I’ve been using Windows 8 as my primary OS since the Release Preview came out. I have been trying to like it. I’ve defended it to detractors. I might have even changed a couple people’s minds about it – point is I should be a best case scenario for accepting it. I even tried to like the “Metro” school of thought. Minimize the extra fluff, go “chromeless,” design first develop second, create immersive apps…

Reality is a harsh mistress.

 

The reader app was the first victim. Out of the box, Windows 8 has a PDF viewer that is a metro app. If you click a link to a pdf in a web page, BOOM! IMMERSIVE READER! (caps are appropriate – the Reader is jarring and obnoxious). Try as I might to like it, as soon as I actually wanted to get work done in any reasonable timeframe, I installed Adobe Reader so I could have multiple PDFs open at the same time, flip back and forth between the documentation and the application and easily work with text. Install non-metro app, productivity increases significantly.

The next casualty was the Photo Viewer. Believe it or not, I don’t always want to see a full-screen immersive viewer when I open a photo. If I am trying to quickly find the right screenshot in a folder containing a bunch of screenshots, the last thing I need is a big full screen viewer to cover my workspace… File association changed, problem solved.

How about the start screen – just a different way of looking at the Start Menu, right? Perhaps, if I could still shift-right-click to run as a different user (you don’t run your desktop OS with a domain admin account, right?); or if I could open multiple instances of an application (if you attempt to run notepad when notepad is already running, it just activates the existing window); or if I had a list of the most recent apps, or if I had jump lists, or if I could pin frequently used documents. The Start Screen is a poor replacement for the Start Menu. I ended up using Run more often than the start screen. Hello Windows XP… goodbye efficiency.

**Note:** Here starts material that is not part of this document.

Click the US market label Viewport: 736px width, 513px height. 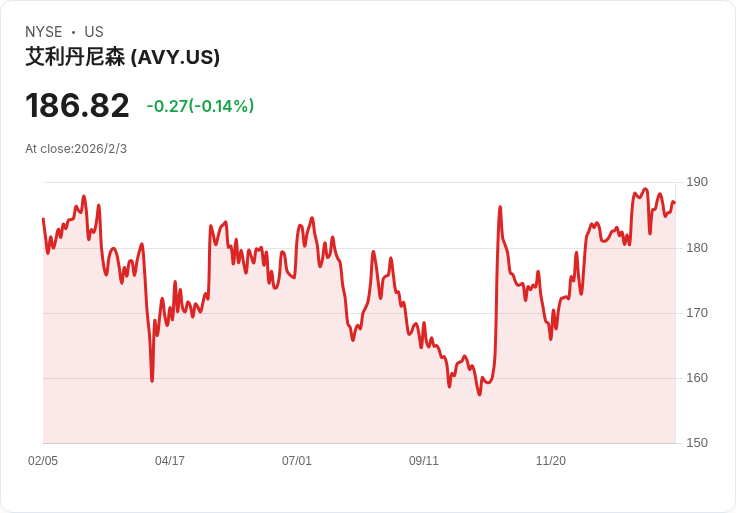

So I finally figured out how to fix all the productivity issues: switch back to Windows 7.

What it all boils down to is a matter of efficiency. For the “typical”, casual user Windows 8 should be great. For a Mac user, Windows 8 should be great. For your grandparents, Windows 8 should be great. For a tablet and a phone, Windows 8 should be great.

For a power user on a desktop PC, pretty much all Metro components of Windows 8 will slow you down even after you get used to them.